During Mohs micrographic surgery, a surgeon removes the visible cancer tumor and thin layers of surrounding skin tissue in progressive steps, examining each sample for the presence of cancer cells until a cancer-free tissue sample is achieved, explains Mayo Clinic. The outpatient procedure typically lasts four hours and is performed under local anesthesia in a facility with access to a laboratory.
As of 2015, Mohs surgery is the preferred method of treatment for removing squamous cell and basal cell carcinomas, enjoying a cure rate of over 98 percent, reports The Skin Cancer Foundation. Thanks to the use of special stains that make identifying melanoma cells easier, surgeons are increasingly using the Mohs technique to treat certain melanomas.

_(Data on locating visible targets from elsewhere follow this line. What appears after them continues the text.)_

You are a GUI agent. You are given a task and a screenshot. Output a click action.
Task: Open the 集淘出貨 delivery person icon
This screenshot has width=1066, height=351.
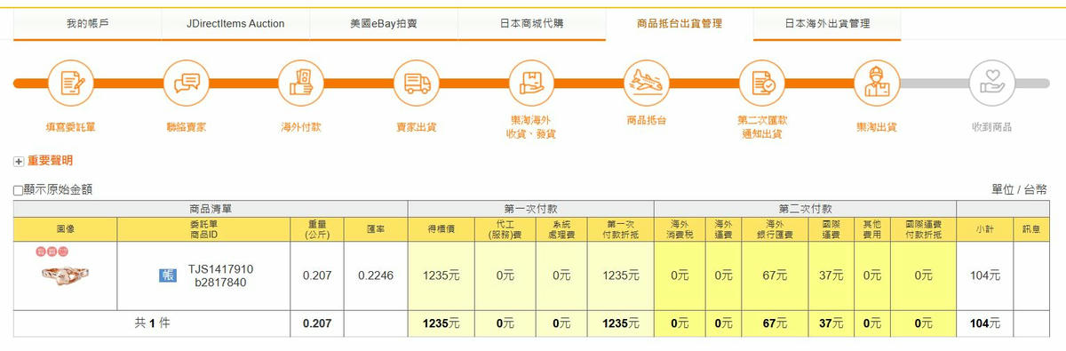click(877, 83)
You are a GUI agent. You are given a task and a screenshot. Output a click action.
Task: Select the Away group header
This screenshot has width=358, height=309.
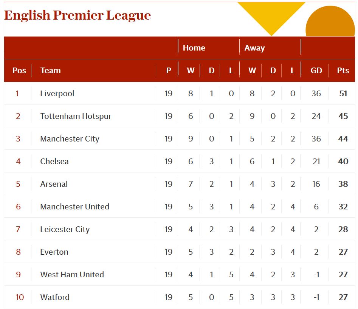254,48
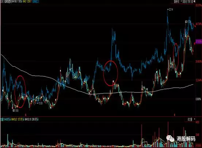202x148 pixels.
Task: Click the narrow red oval annotation on right
Action: pos(176,57)
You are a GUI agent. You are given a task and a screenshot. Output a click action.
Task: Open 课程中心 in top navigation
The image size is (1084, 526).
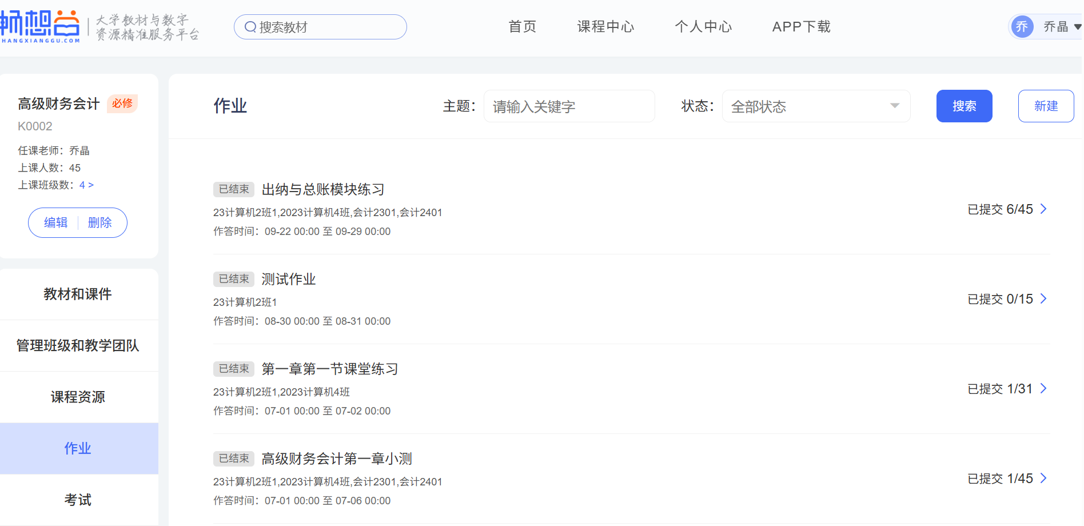[605, 27]
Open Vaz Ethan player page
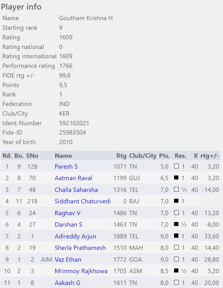The width and height of the screenshot is (223, 288). 68,259
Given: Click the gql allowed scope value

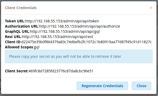Looking at the screenshot, I should click(37, 47).
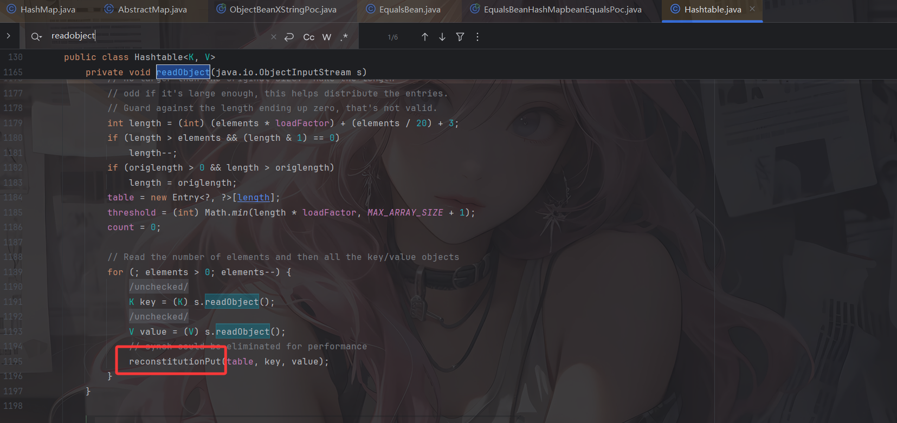Expand the replace field with the chevron
Image resolution: width=897 pixels, height=423 pixels.
tap(9, 36)
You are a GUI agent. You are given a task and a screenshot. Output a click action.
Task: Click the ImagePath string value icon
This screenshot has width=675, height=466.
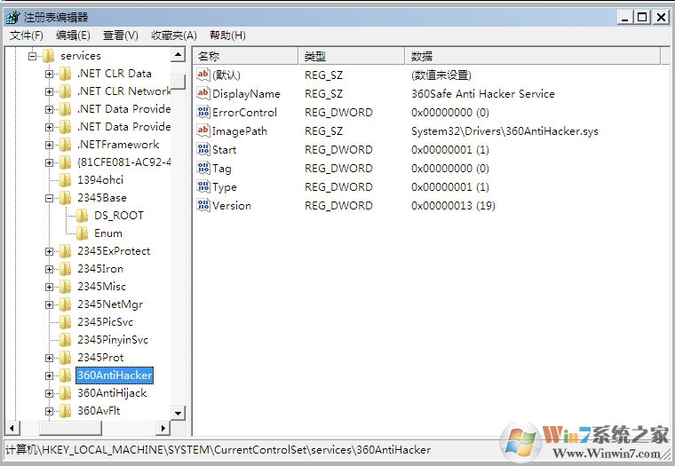[203, 131]
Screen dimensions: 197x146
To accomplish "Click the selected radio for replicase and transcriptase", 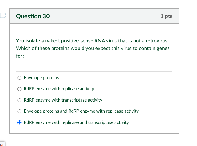I will (19, 122).
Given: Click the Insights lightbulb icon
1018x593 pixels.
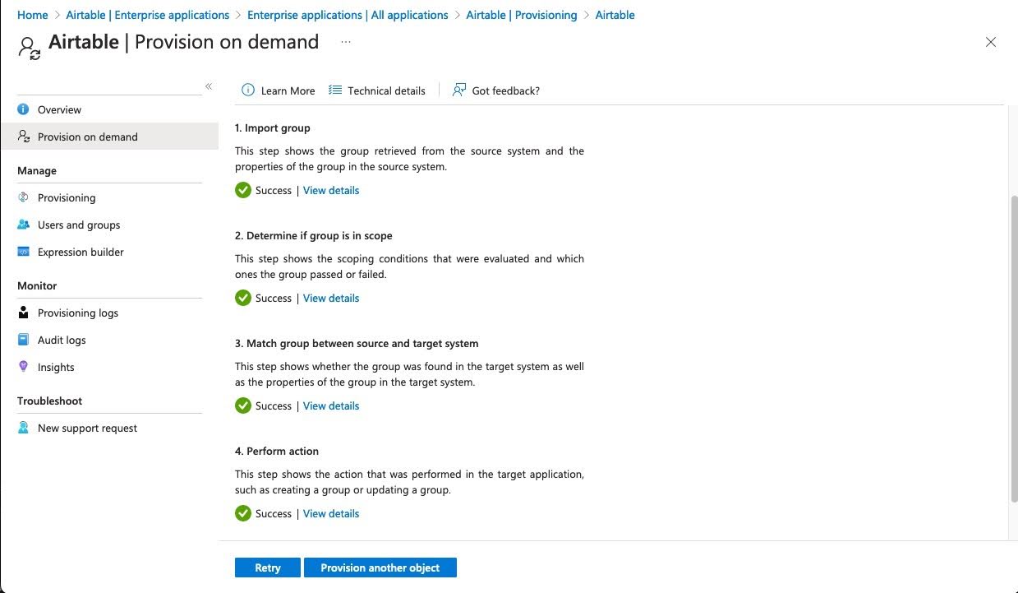Looking at the screenshot, I should (23, 367).
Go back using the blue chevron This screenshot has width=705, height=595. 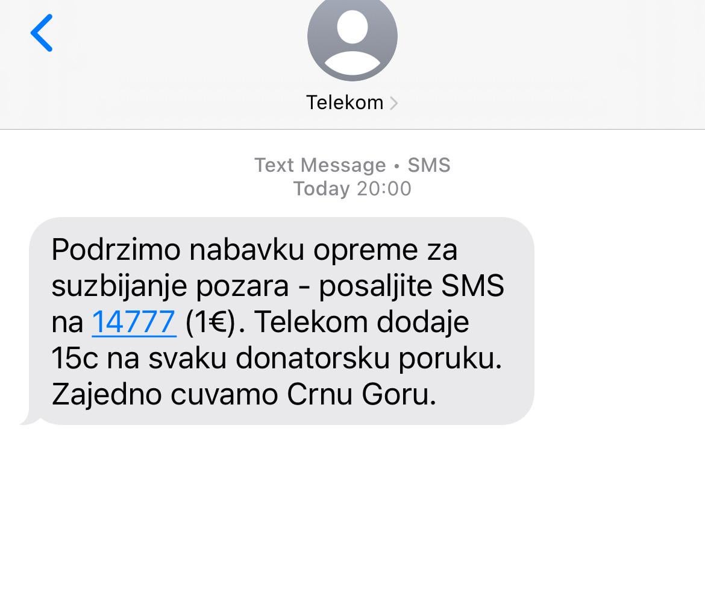pyautogui.click(x=42, y=33)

Mohs surgery is well suited for cancers located on the head, face, hands, feet and genitals because it allows the surgeon to preserve the surrounding healthy tissue, explains Mayo Clinic. It is especially effective for treating recurring, large and aggressive cancers, and those with hard-to-define borders. Because surgeons can verify the removal of all cancer cells at the time of surgery, cure rates are increased and the likelihood that more surgery is required is reduced.
Depending on the number of incisions and size of the remaining wound, the surgeon may stitch it closed, allow it to heal on its own, or use a skin flap or skin graft to cover the area, notes Mayo Clinic. If the skin removal was extensive, reconstructive surgery may be required.